The parish council has responsibility for local issues, including setting an annual precept (local rate) to cover the council's operating costs and producing annual accounts for public scrutiny. The parish council evaluates local planning applications and works with the local police, district council officers, and neighbourhood watch groups on matters of crime, security, and traffic. The parish council's role also includes initiating projects for the maintenance and repair of parish facilities, as well as consulting with the district council on the maintenance, repair, and improvement of highways, drainage, footpaths, public transport, and street cleaning. Conservation matters (including trees and listed buildings) and environmental issues are also the responsibility of the council.

For local government purposes, since 1 April 2023, the village comes under the unitary authority of Somerset Council. Prior to this, it was part of the non-metropolitan district of Sedgemoor, which was formed on 1 April 1974 under the Local Government Act 1972, having previously been part of Bridgwater Rural District.

• [SOURCE MATERIAL]

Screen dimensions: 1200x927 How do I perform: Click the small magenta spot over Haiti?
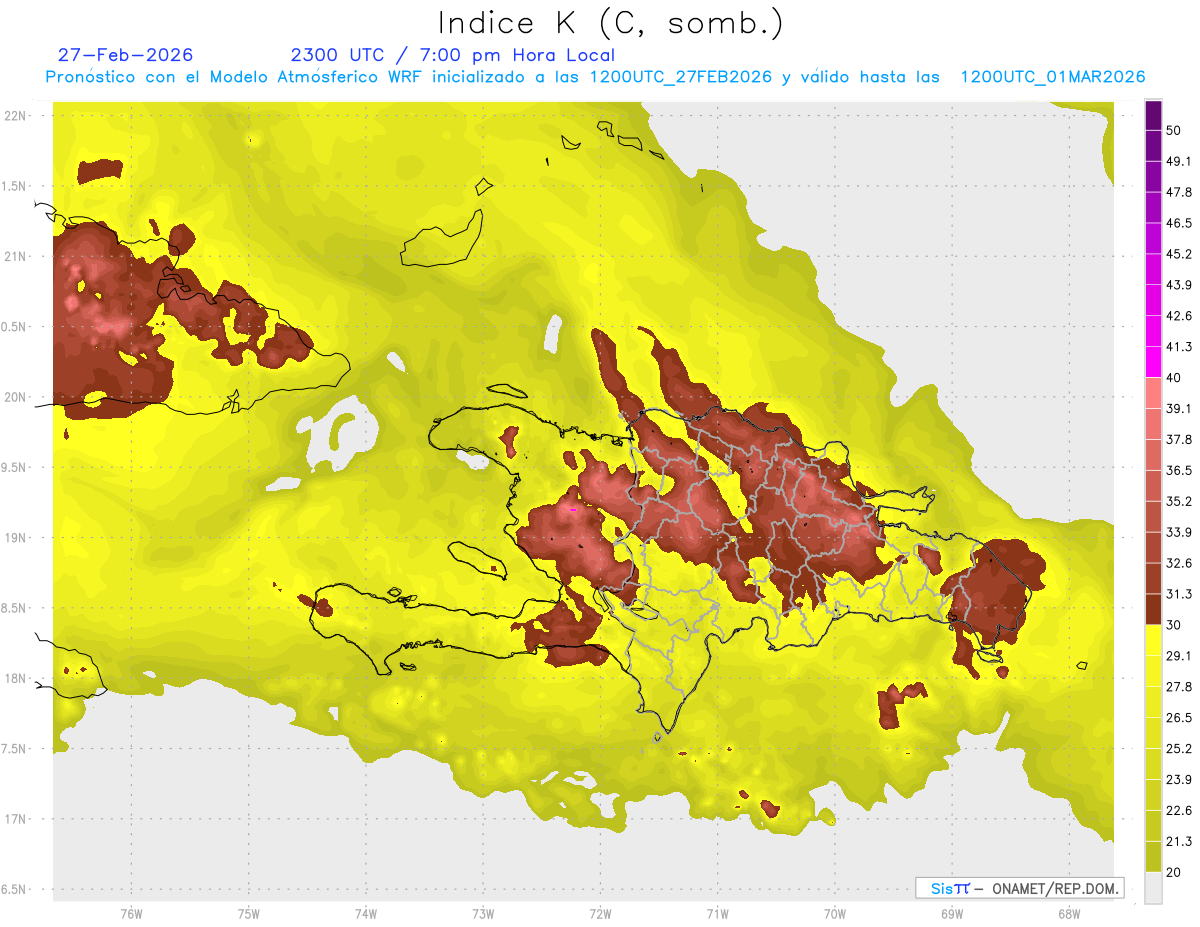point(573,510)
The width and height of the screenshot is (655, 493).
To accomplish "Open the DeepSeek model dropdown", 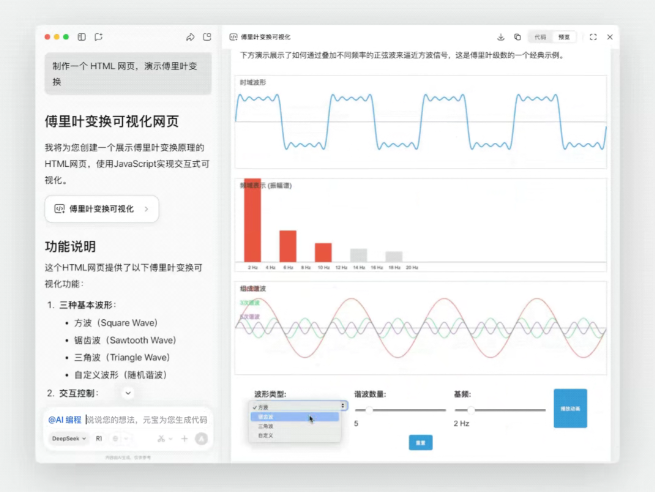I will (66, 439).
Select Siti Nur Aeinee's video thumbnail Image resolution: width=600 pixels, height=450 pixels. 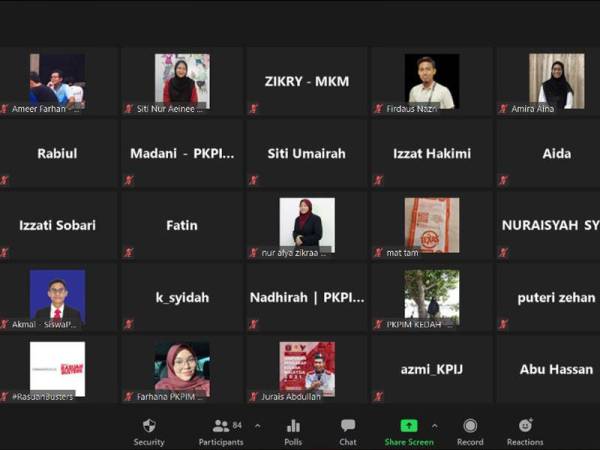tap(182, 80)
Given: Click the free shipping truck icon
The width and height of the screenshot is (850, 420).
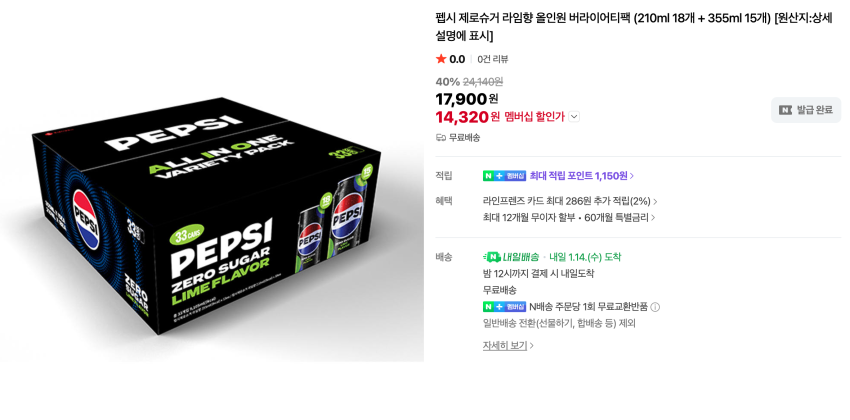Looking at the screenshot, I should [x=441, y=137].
...
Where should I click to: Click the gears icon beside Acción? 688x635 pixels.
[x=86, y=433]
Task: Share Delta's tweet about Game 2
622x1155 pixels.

• [WHAT THIS TASK INVOLVES] From the text about the parish council and local government, copy out everything from "The parish council has" down to "of the council.".

• [RESPONSE]
The parish council has responsibility for local issues, including setting an annual precept (local rate) to cover the council's operating costs and producing annual accounts for public scrutiny. The parish council evaluates local planning applications and works with the local police, district council officers, and neighbourhood watch groups on matters of crime, security, and traffic. The parish council's role also includes initiating projects for the maintenance and repair of parish facilities, as well as consulting with the district council on the maintenance, repair, and improvement of highways, drainage, footpaths, public transport, and street cleaning. Conservation matters (including trees and listed buildings) and environmental issues are also the responsibility of the council.